No Place for Copy Cats

This post also appears at www.edsocialmedia.com.  You should check it out.  It’s decent despite the fact that I write for it.

Charlie Croker: You’ve got no imagination. You couldn’t even decide what to do with all that money, so you had to buy what everybody else wanted. 
Steve: Try this on your imagination, okay. That gold is already gone.
From the Italian Job 

I came across an unnamed college Web site the other day that looked oddly similar to the Saint Michael’s College blogger page.   At first I couldn’t believe I was seeing such fragrant laziness.  Below is a side-by-side comparison (I did my best to block out the other institutions name so as to avoid embarrassment).

 

Uncanny huh?

I think this is pretty egregious for three reasons:

1. You have to at least put in some effort.  When I built the SMC bloggers page in 2008, I took a great deal of inspiration from the Butler University blog page.  That page had photos of the bloggers, their names and bios, links to their blogs, and a Twitter feed (that actually didn’t work).  I incorporated each of those into our new page.  At the time my coding skills were relatively limited (still are) so the page came out the way it did.  I’m embarrassed to admit the amount of time I spent building that stupid page.  I know that it took me half a day to figure out how to change the color.   Despite a redesign when @MalloryWood took over in 2010, some of the key design features still hold true.

The point is, you have to own it, in order to make it work.

2. This is cheating.  Literally this is plagiarism.  You’ve taken 90 percent of a Web site, added your name and colors, and published it as your own.  If a student at your institution did the same on a research paper, they would be expelled.   It is the responsibility of the institution live by the same values it expects out of its students.

Now, I’m not suggesting there was malicious intent here.  I’m guessing that this is just ignorance at play.  That being said, you just can’t do this.  It makes your institution look bad.  It makes the institution that you copied look bad.  It makes you look bad.  And lazy.

3.  This damages both brands.  Your applicants overlap.  Small residential, liberal art, college in the north east.  Yup.  That means there will be plenty of cross over between your apps.  It makes the both of you look lame, packaged, and discredits any authenticity you’ve established.  Unfortunately for SMC, this means they need to change their page immediately because this other institution is making SMC look bad through their laziness.

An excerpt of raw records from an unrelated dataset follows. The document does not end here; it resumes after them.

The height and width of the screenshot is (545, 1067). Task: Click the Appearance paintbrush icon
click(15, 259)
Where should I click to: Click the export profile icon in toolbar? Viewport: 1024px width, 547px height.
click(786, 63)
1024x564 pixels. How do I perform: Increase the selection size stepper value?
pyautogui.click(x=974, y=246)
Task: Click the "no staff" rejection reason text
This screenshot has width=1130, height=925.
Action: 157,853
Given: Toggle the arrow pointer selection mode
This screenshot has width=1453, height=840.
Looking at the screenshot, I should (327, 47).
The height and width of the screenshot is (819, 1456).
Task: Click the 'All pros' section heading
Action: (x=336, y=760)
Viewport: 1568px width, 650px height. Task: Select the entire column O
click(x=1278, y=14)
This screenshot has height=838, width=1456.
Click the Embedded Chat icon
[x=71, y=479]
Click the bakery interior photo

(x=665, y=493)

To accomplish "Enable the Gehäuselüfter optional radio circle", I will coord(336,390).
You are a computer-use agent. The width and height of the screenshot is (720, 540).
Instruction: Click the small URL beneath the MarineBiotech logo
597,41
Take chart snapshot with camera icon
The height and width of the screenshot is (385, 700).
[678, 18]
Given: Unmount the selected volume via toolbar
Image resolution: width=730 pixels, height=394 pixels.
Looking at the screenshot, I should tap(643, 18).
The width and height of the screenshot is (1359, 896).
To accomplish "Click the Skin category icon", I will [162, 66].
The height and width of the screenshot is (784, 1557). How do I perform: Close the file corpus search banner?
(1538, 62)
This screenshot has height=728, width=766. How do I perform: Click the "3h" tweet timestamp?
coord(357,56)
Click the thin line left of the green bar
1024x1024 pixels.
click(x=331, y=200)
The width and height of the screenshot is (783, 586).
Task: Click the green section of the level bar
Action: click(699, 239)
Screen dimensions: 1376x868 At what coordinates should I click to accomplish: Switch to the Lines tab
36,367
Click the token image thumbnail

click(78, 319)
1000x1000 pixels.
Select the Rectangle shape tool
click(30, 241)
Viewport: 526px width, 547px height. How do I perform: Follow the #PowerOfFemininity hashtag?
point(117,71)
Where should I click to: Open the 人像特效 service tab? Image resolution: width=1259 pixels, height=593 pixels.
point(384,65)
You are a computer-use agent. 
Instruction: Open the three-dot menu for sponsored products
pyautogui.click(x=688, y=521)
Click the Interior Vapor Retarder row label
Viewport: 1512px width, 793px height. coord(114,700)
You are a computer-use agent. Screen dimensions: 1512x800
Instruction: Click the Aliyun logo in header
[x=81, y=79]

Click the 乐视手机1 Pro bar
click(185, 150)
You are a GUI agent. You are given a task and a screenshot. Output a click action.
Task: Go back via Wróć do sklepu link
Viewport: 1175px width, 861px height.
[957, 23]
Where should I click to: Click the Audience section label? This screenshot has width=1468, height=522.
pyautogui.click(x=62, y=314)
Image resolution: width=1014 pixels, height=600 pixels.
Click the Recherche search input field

I think SMC has to move here.  It’s already December and high application season.  In order to maintain their brand (which is pretty damn strong) and authenticity (also pretty damn strong) they have to roll out a new design.  Like the quote at the top says, “The gold is already gone.”  SMC has to rebuild it.

So what about that saying I hear over and over again, Copy And Steal Everything?

Clearly this is said tongue in cheek.  There is plenty of room to allow yourself to be inspired by others, but you have to transform that inspiration into a product that truly reflects your institution and brand.  Social media is all about authenticity, and your ripping off a site from another school, you’re not being authentic.

Pay attention. Look at what others are doing, and figure out how you can adapt them into your own channels. While you’re at it, keep an eye out for those who are ripping you off.